Objectives: The aim of the study was to determine the effect of certain stewardship actions on the use of antibiotics for device-associated infections in the emergency intensive care unit in Egypt.
Mehods: The intervention included establishment of AS team, design an antibiogram and preparation of antibiotic use guidelines, education, and infection prevention and control measures. Pre- and postinterventions surveys tookplace including: antibiotic prescription compliance, antibiotic cost, bacterial profile and antibiotic resistance rates.
Results: Antibiotic prescription compliance improved, especially for prophylactic antibiotics prescription; in preintervention phase, 27.4% of cases received unindicated antibiotic prophylaxis vs 5.8% after intervention. A statistically significant decrease in cost after the intervention was reported (p = 0.04). Acinetobacter baumannii and Klebsiella pneumonia were the most frequently isolated pathogens (25.6%) and (21.8%) in pre and post-intervention phases respectively.

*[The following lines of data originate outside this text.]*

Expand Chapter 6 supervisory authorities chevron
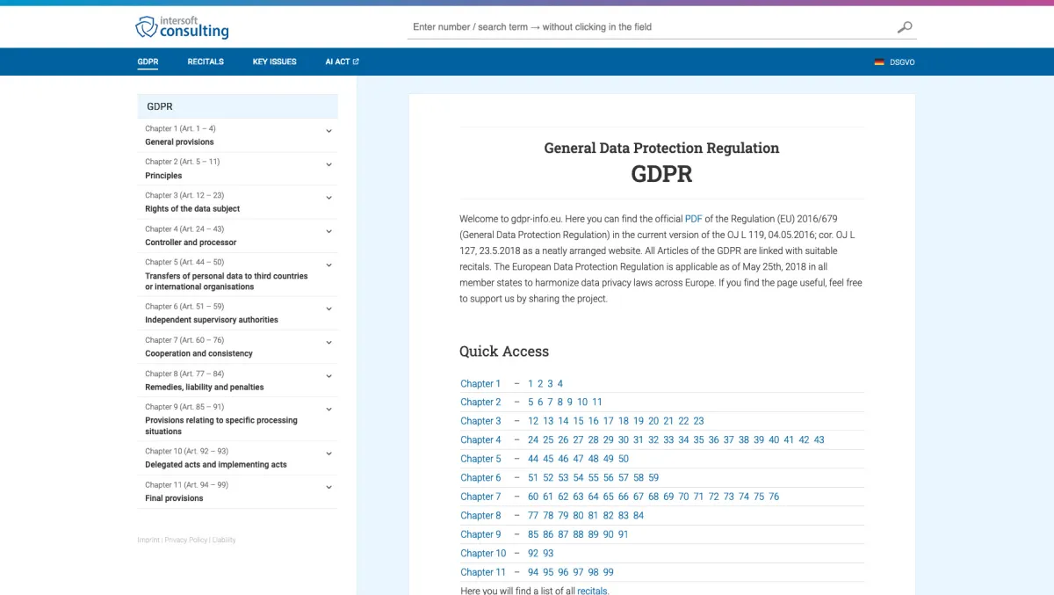The image size is (1054, 595). coord(328,308)
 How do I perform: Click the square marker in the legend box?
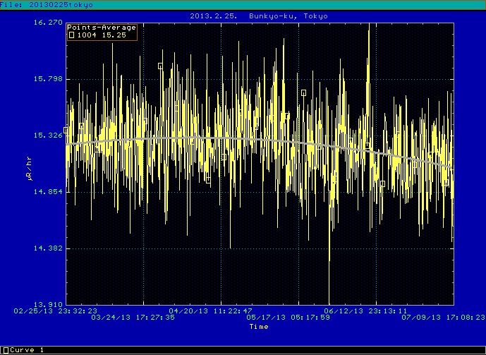[71, 35]
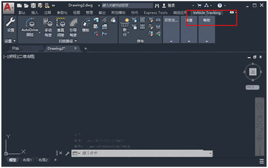268x168 pixels.
Task: Switch to the Vehicle Tracking ribbon tab
Action: pos(207,13)
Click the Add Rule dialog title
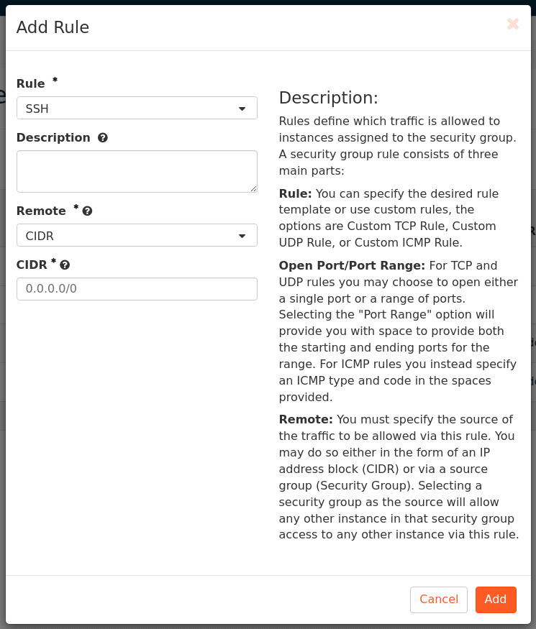The image size is (536, 629). click(x=53, y=27)
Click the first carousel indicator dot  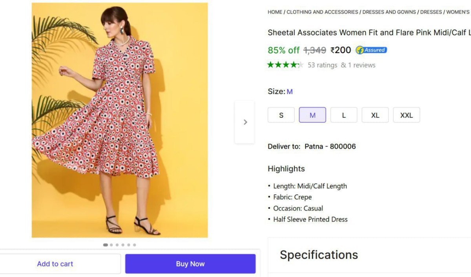[105, 245]
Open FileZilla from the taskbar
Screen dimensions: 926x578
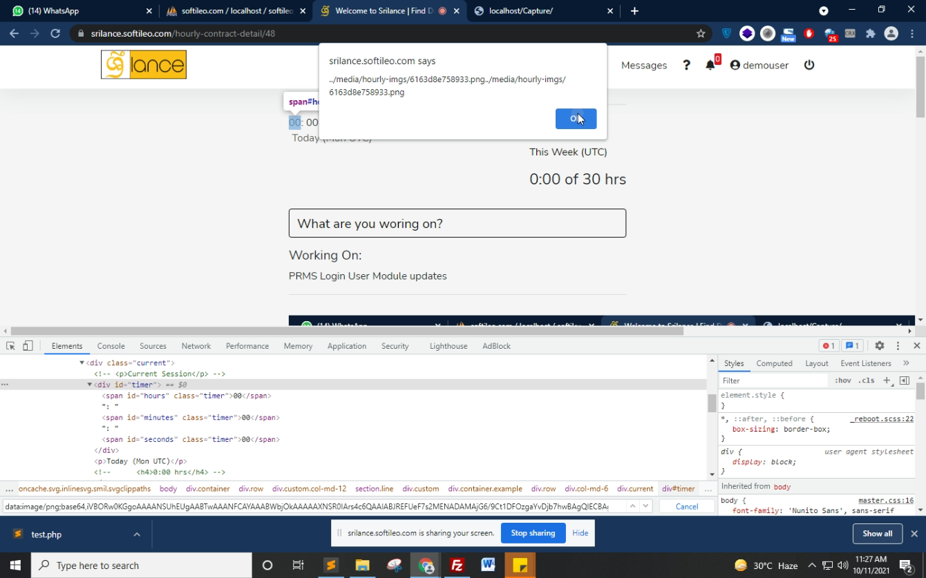point(457,565)
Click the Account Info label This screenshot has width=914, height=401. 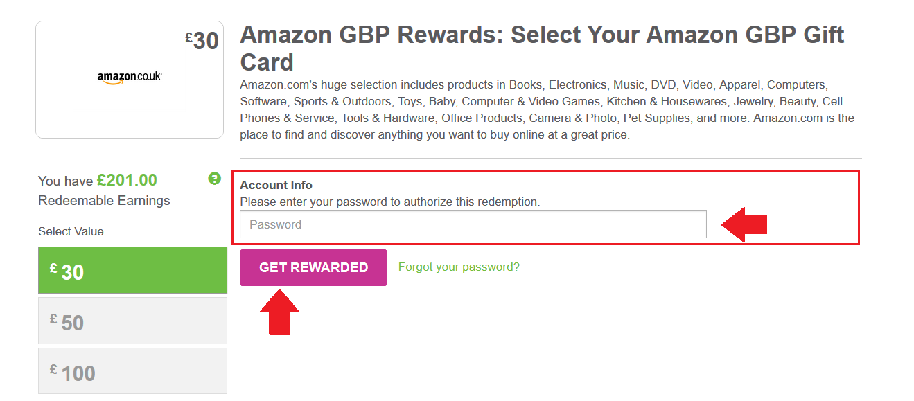pos(276,185)
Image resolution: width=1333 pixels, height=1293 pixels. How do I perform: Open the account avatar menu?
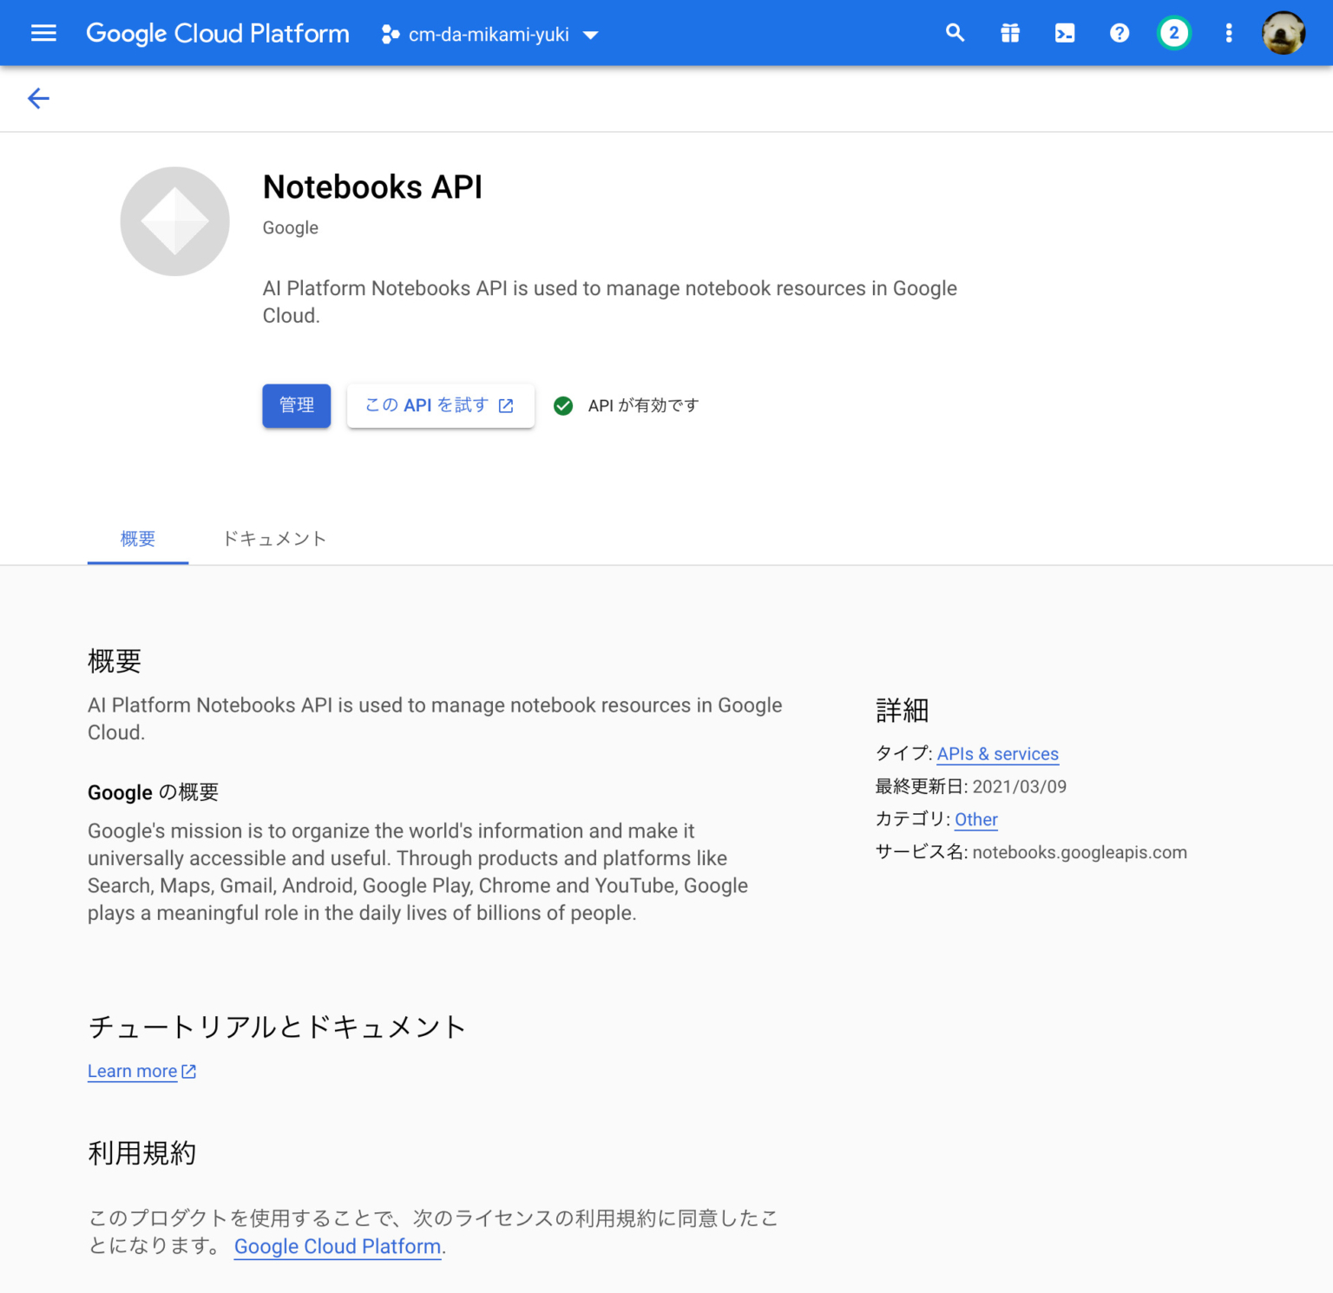click(1284, 33)
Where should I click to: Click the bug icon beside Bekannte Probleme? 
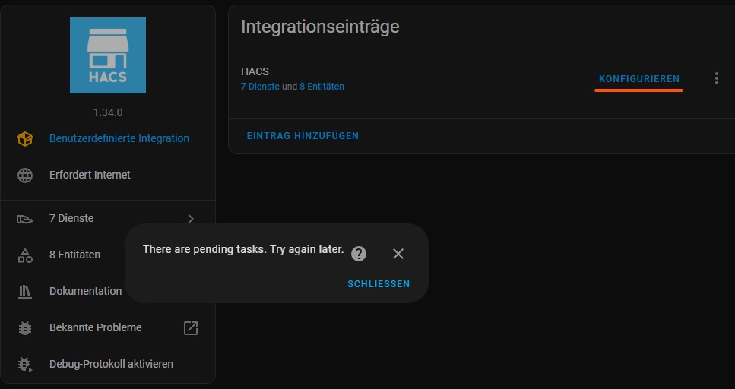point(25,328)
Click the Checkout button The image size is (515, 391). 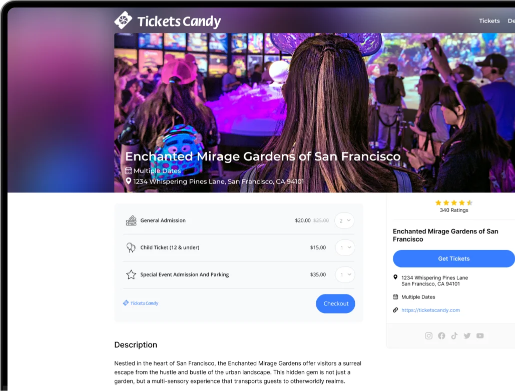[x=335, y=304]
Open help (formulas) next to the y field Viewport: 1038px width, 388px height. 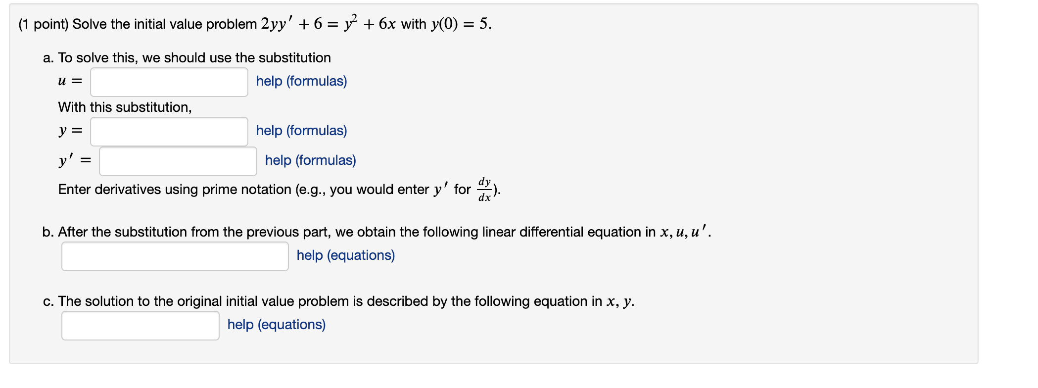300,131
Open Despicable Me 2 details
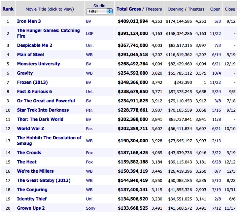Screen dimensions: 239x212 (34, 45)
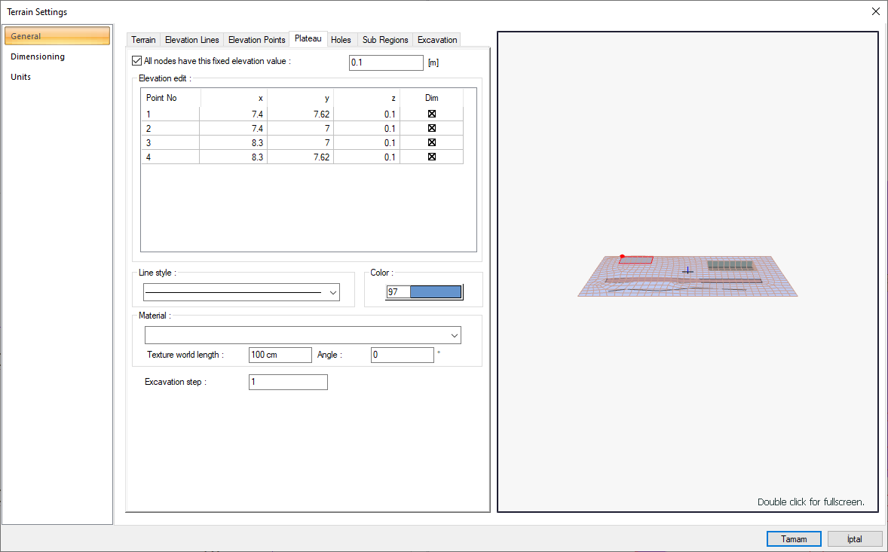Select the Holes tab
The image size is (888, 552).
(x=341, y=40)
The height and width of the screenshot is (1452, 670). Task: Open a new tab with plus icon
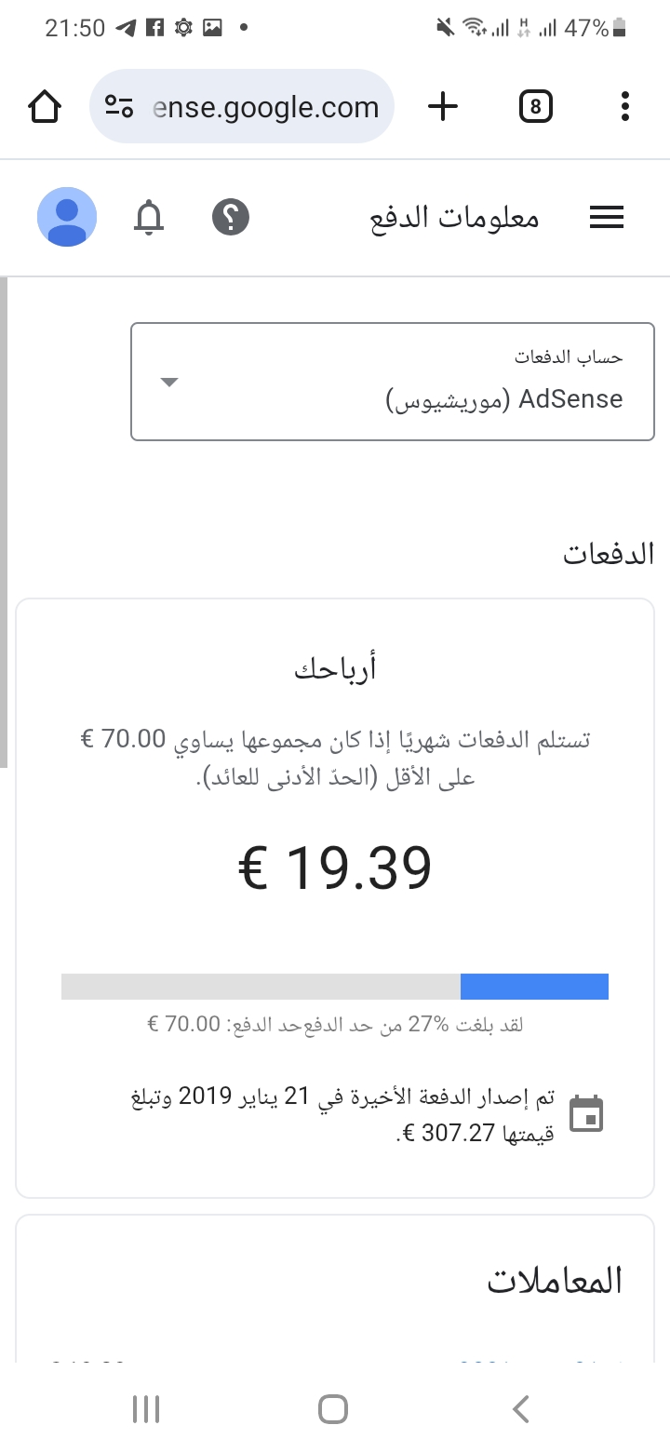[x=443, y=107]
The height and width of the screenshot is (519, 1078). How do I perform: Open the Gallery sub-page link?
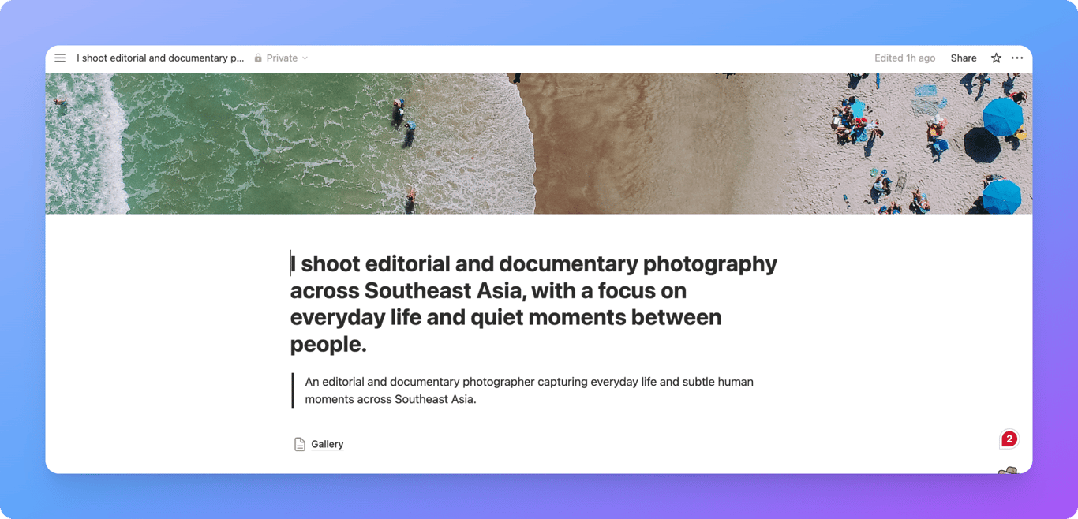pyautogui.click(x=327, y=443)
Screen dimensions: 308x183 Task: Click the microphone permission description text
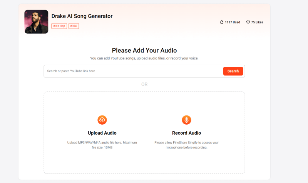click(x=186, y=145)
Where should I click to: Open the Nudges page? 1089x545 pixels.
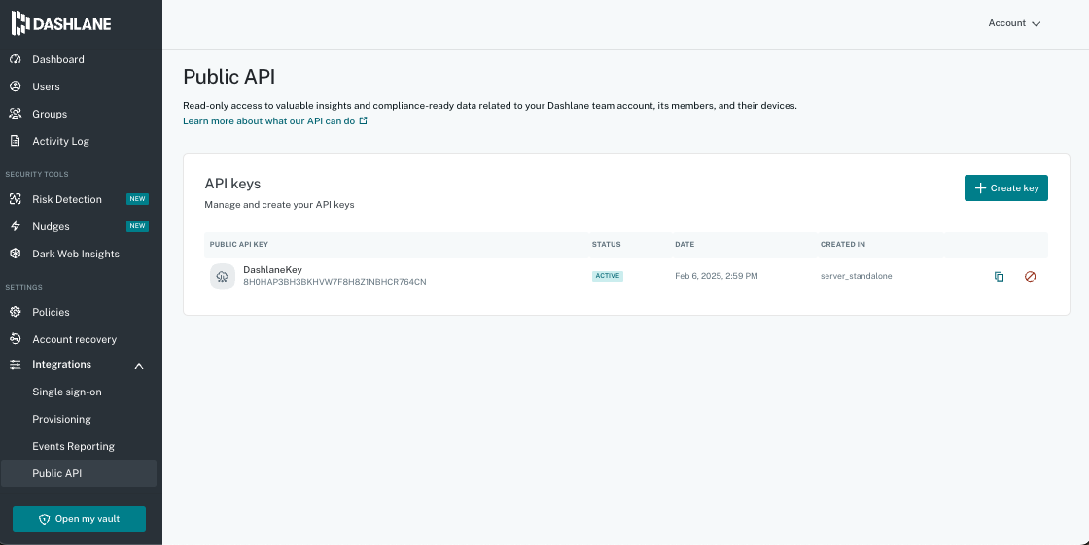51,226
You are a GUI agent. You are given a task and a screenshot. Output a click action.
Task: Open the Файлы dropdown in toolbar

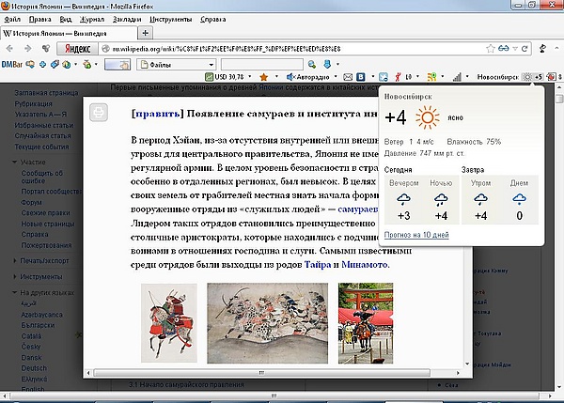point(177,65)
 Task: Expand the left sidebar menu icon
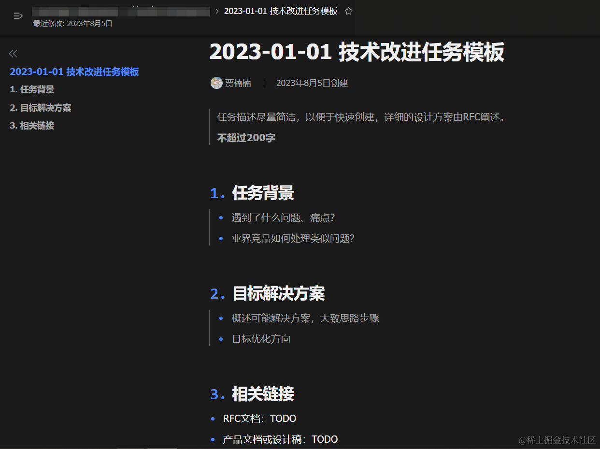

A statistically significant decrease in the prevalence of MDR (X² = 11.9, p = 0.009) was observed. The most prevalent XDR is K-pneumonia (45% vs 17%) in phase 1&3. No pan drug-resistant isolates were detected.
Conclusion: Sound antibiotic guidelines coupled with effective infection control precautions and education would be a good intervention, particularly with a leadership commitment. The use of microbiology tests to direct prescribing decisions should be a underscored. Sustained research initiatives may support the proper implementation of AS programmes in limited resource settings.
Keywords: Antibiotic stewardship; Barriers; Infection control; Middle-income countries; Multidrug-resistant bacteria.